The same is true for other services: there aren’t a lot of family law lawyers, and family law is often the most urgent need for a woman with kids who is leaving an abuser. Not all of those lawyers take legal aid certificates, which means many women go to court without a lawyer. Or, perhaps her partner has, in his ongoing attempts to maintain control, met with all the lawyers in the community, meaning none of them can represent her. Lawyers tend to be congregated in the larger communities, so women who don’t live there have to figure out a way just to get to an appointment with a lawyer. Only one courthouse handles family law cases beyond the administrative stage.
Calling for help
I was reminded – as I am on every one of my frequent drives to and from Renfrew County – of another key rural reality: the lack of secure cell phone service. Less than 45 minutes after we turned north from the 401 at Napanee on Friday, as I was racing to finish and send an email, we hit the first cell blackout, which lasted for about an hour. We had one brief connection shortly after we passed Denbigh, then lost reception again until we got close to Eganville.
For some, this may be a small price to pay for the opportunity to live in the rocky beauty of the Canadian Shield, but for a woman who needs to call for help, the price is far too high.
Across these 7,000+ square kilometres, there are just four OPP detachments (Pembroke, Renfrew, Killaloe and Arnprior). Police response time can be slow for someone who doesn’t live close to one of those locations; too slow for a woman calling for help when the abuser is still close by. Those women just don’t bother calling.

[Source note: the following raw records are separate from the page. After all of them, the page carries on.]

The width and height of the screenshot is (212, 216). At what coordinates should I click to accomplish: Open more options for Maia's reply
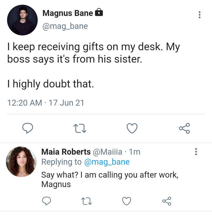point(196,152)
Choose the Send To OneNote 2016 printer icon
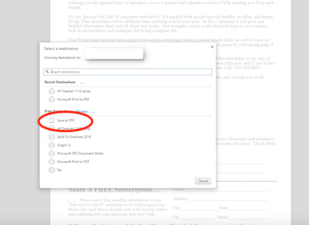This screenshot has height=225, width=309. pos(51,137)
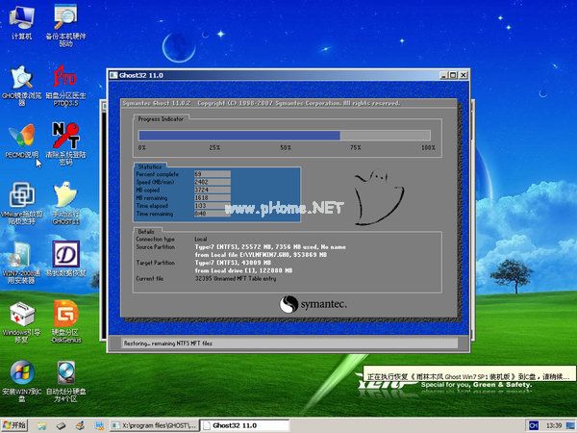Open the 计算机 desktop icon
The width and height of the screenshot is (577, 433).
click(20, 17)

There’s a lack of anonymity in small communities that stops some women from reaching out for help of any kind. Maybe one of the shelter workers is the woman’s friend; maybe the OPP officer responding to her 911 call plays hockey with her partner; maybe she’s afraid her partner’s mother would see her car parked at the lawyer’s office.
Gotta get a gun
I can’t write about intimate partner violence in rural communities without mentioning guns. We hear a lot about urban gun violence, as we should: it’s a serious problem, and gun control is needed.

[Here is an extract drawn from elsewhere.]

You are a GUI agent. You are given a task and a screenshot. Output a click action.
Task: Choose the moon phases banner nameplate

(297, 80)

But guns in rural Canada are a very different story. Lots of people have them – mostly long guns of one kind or another – often for legitimate uses. They may hunt for meat that their family eats throughout the year. They may use the gun to shoot varmints in the barn or yard.
And, they may use those firearms to threaten and terrify a partner and, sometimes, to kill her. We know that rural women are at higher likelihood of being killed by a gun than urban women.
(In Renfrew County, there is an especially high number of guns, because of the presence of Canadian Forces Base Petawawa and its 5,000 soldiers.)
Remembering
I’ll be writing regularly about Renfrew County and the inquest over the next two months. What was clear to me as soon as I arrived last week was that, almost seven years later, people here continue to mourn the loss of Carol, Anastasia and Nathalie.
Many hope the inquest will provide answers to their question: How could this happen here? There is also hope that it will result in changes so that nothing like this happens again, here or in any other rural community.
The Women’s Monument in Petawawa lists the names of 23 women – including Carol, Anastasia and Nathalie – killed in Renfrew County by men. The names of three other women will be added once their deaths are confirmed to have been acts of femicide. The monument is a beautiful, peaceful place, on the Emerald Necklace Trail, overlooking the rapids on the Petawawa River.
It exists thanks to the never-ending dedication of the small but mighty (and tireless) women’s organizations in this beautiful place and the support of many members of the community.
It provides a permanent way of saying “We remember” all of these women whose lives were ended by male violence.